Después, la mujer me contó que le dijeron que el Presidente, al agarrar furioso a su tortuga y ponérsela bajo el brazo, con intención de retirarse, hi­zo un movimiento demasiado brusco y el caparazón volvió a abrirse por el remiendo, y que la tortuga sa­lió corriendo despavorida, y que se perdió de vista, y que todo esto mandaba el pacto al diablo.
Que los invitados, furiosos, destrozaron mi casa con hachas.
Que se me buscaba, aún, afanosamente, en todas partes.
Que en las afueras de la ciudad la tortuga había mordido a un niño indefenso.
Nos besamos, solos en algún lugar del mundo”


Narrado desde mi precario enfoque, “Nuestro iglú en el Ártico” puede parecer una fantasía levemente divertida; al leerlo se tendrá la certeza de estar ante uno de los cuentos más graciosos de la historia, una fabulosa máquina de encadenar situaciones y actitudes insospechadas que se inscribe en la huella del relato humorístico, una tradición desdeñada en la literatura latinoamericana. También se descubrirá en qué lugar formó su trastornado cerebro Leo Masliah.

Promediando el libro aparece una nouvelle de 6 episodios titulada “Capítulo XXX (El milagro de la metamorfosis aparece en todas partes)”, un (serio) delirio erótico vegetativo que alucinará a propios y extraños. En un estado alerta (con los 5 sentidos abiertos a cualquier reverberación artística), el efecto de lectura es, imagino, el mismo que el de una droga psicotrópica fulminante. Lo que sucede en este relato no tiene ningún tipo de correspondencia (es único) e ingresa al receptor en un estado sobrenatural. ¡Los que van a un boliche a tragar pastillitas y escuchar música monótona a todo volumen, seguro que no leyeron a Levrero: si lo conocieran no necesitarían tanta agua mineral para emanciparse del mundo! El personaje principal de esta joya es un muchacho de 15 años llamado Jorg, que vive en una playa de la que no se sabe mucho a no ser que está dividida entre adultos y jóvenes. Un día, un hombre rubio llega a la costa y es trozado en diferentes partes por los habitantes de la Isla. Antes, Jorg le roba una bolsita con tres huevos rojos que entierra cerca de su cabaña, donde vive con Luisa, que se la pasa jugando con muñecas. A esta altura es pertinente apreciar que la prosa de Levrero es magistral, con observaciones minimalistas y un claro sentido de la poesía que le permiten escribir apartados como el siguiente:

La luz extraña que sobreviene a la puesta del sol me mostró un cuerpo mutilado, trozado en siete pe­dazos, y una sangre entre violeta y negra que la arena absorbía rápidamente. Los adultos cavaron en la are­na siete pozos distantes entre sí, y el cuerpo del ex­tranjero fue enterrado, los miembros por aquí, la cabeza por allá, las partes del tronco, los pies, las ma­nos. No quería mirar pero no pude evitarlo. La náusea jugó un rato en el estómago y luego vomité entre las rocas.

Extracto del conjunto de datos:

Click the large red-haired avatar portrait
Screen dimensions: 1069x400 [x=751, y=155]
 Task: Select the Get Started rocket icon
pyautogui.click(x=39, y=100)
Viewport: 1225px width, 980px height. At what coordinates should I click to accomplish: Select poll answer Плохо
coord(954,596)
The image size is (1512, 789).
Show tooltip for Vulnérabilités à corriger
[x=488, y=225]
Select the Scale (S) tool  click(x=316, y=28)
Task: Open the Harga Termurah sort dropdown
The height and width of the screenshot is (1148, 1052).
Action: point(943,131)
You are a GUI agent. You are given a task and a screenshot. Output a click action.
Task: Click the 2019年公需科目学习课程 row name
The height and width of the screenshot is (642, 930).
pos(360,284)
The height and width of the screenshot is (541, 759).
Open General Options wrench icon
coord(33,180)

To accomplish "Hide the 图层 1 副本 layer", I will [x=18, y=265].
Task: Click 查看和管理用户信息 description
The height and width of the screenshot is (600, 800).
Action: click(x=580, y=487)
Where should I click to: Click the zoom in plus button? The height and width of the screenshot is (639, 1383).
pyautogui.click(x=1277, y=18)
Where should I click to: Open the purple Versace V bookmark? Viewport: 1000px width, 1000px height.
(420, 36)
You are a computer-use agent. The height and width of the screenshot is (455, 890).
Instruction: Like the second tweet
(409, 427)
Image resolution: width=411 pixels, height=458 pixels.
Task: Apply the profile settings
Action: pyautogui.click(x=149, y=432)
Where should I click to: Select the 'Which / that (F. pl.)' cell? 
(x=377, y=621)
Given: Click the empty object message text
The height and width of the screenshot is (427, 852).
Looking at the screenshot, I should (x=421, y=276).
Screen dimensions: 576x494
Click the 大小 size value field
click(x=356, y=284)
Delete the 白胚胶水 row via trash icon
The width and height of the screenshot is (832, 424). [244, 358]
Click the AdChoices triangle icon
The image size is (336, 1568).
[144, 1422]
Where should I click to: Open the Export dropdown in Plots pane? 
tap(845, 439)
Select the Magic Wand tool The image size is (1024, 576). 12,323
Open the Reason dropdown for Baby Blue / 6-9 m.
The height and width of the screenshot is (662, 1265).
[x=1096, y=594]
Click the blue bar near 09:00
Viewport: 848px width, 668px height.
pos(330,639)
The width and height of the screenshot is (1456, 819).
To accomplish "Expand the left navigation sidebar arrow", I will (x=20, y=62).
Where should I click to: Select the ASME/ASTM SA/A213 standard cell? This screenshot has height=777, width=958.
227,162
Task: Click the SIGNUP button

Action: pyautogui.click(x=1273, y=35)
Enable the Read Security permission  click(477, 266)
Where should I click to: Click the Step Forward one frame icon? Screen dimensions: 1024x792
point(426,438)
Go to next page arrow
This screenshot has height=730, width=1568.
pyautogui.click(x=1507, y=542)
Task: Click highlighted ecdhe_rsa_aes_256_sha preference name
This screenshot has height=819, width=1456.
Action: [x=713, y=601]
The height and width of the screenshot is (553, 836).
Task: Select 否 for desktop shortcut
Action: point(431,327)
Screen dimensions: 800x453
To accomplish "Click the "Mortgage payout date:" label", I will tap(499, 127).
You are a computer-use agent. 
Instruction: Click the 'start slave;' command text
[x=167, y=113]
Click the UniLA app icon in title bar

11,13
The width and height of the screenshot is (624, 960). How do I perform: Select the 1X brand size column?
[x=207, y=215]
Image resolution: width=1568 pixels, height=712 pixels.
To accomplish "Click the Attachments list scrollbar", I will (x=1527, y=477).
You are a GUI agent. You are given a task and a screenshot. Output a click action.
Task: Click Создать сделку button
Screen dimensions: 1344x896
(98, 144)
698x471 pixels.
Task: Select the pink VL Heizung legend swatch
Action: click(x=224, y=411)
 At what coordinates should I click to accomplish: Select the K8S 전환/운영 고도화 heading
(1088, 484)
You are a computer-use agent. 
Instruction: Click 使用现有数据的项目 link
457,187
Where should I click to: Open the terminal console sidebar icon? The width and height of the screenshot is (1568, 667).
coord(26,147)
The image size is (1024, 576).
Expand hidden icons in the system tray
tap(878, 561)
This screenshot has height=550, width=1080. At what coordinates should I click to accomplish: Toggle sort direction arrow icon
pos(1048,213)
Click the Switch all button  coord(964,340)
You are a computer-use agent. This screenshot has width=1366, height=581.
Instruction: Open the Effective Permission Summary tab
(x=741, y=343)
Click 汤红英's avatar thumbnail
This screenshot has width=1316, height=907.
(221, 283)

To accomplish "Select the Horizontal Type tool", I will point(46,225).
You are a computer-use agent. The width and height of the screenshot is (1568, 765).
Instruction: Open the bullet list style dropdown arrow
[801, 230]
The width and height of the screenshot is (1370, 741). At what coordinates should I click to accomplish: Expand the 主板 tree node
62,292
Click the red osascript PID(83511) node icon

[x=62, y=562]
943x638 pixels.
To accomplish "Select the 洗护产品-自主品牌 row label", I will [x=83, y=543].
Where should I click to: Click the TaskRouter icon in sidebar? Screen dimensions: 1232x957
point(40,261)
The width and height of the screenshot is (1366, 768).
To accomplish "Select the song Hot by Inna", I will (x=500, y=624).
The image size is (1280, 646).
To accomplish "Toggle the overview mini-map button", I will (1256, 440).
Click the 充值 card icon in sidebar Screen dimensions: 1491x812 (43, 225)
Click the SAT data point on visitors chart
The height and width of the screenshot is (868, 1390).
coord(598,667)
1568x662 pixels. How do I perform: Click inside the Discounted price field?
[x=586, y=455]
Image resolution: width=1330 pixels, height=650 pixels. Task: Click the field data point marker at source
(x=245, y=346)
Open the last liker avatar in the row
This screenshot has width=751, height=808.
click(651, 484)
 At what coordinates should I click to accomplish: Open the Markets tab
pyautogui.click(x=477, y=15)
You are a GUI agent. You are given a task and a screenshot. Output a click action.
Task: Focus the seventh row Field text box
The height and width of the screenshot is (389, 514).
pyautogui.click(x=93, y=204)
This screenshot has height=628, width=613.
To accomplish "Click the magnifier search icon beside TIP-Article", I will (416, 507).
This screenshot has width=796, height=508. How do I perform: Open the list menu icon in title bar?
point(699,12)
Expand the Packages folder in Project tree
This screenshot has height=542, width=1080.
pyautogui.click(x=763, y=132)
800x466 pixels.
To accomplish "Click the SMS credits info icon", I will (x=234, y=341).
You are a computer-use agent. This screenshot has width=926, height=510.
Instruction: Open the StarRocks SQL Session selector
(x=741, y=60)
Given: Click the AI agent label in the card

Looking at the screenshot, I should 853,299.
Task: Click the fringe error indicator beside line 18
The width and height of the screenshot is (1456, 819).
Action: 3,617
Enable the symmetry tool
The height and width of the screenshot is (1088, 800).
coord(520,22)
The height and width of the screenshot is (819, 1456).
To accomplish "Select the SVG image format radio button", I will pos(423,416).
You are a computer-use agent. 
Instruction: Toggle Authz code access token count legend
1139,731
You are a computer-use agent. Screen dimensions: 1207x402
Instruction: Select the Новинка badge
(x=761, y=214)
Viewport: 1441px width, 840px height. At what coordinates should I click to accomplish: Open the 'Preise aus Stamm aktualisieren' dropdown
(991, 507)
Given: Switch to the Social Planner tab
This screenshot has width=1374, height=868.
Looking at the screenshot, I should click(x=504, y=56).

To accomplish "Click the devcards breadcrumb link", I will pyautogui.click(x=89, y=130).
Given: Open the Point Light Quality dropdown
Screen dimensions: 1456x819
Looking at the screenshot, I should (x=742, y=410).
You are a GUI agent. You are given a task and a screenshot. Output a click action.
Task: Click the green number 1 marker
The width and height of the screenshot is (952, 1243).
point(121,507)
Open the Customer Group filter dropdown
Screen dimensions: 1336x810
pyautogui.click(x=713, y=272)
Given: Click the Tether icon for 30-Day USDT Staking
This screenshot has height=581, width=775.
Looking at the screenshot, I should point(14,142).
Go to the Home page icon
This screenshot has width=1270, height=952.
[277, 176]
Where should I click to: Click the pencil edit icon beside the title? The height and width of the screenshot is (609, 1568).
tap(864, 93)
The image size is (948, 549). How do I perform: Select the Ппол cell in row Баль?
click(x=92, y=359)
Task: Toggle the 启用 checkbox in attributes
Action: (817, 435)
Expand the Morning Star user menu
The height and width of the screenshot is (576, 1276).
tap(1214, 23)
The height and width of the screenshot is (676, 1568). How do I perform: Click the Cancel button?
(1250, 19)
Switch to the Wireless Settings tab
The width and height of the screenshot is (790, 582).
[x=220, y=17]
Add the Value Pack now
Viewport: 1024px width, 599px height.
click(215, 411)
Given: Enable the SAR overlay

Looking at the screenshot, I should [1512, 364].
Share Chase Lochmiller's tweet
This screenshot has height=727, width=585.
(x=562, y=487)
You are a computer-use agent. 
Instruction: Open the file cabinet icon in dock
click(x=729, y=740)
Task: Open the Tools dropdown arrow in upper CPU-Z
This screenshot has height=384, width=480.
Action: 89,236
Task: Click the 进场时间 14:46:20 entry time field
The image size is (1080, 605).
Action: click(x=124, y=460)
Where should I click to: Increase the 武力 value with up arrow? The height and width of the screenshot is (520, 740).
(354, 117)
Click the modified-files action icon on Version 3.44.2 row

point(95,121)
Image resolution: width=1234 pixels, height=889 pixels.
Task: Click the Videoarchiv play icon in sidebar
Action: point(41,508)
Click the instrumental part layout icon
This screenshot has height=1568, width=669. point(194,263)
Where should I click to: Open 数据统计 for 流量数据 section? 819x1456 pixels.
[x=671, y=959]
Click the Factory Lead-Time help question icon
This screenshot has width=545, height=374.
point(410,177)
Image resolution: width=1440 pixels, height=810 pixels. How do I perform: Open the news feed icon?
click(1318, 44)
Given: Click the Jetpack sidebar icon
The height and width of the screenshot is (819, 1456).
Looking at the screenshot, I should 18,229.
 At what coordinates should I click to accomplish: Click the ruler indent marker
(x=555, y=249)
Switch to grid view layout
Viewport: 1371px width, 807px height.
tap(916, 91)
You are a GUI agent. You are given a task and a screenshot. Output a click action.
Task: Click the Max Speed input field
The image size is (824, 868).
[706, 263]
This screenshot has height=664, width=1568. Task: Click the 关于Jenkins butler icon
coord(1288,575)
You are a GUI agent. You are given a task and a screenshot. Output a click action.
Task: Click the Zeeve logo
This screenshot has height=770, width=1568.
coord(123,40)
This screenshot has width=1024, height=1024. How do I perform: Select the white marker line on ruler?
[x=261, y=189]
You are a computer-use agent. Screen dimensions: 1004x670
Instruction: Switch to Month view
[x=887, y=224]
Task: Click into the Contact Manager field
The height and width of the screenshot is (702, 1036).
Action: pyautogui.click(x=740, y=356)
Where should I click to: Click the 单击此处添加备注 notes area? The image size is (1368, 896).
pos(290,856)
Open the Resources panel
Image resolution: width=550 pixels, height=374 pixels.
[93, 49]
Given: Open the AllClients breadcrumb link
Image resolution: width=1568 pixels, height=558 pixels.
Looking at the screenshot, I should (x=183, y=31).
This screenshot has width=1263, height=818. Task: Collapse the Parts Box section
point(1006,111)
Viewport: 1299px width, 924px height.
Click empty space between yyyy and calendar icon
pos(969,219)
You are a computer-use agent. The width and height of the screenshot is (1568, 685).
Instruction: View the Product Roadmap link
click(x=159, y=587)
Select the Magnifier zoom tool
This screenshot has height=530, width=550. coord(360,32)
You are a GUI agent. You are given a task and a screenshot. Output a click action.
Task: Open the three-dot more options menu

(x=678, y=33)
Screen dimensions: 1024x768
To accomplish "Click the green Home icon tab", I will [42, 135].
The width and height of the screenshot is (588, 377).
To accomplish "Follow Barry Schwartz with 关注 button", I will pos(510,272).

## Objetivo indicado
Por favor, transcribe tal cual el tramo de la reseña que empieza en las palabras "Después, la mujer" y acaba después de "en todas partes.".

## Respuesta del ejercicio
Después, la mujer me contó que le dijeron que el Presidente, al agarrar furioso a su tortuga y ponérsela bajo el brazo, con intención de retirarse, hi­zo un movimiento demasiado brusco y el caparazón volvió a abrirse por el remiendo, y que la tortuga sa­lió corriendo despavorida, y que se perdió de vista, y que todo esto mandaba el pacto al diablo.
Que los invitados, furiosos, destrozaron mi casa con hachas.
Que se me buscaba, aún, afanosamente, en todas partes.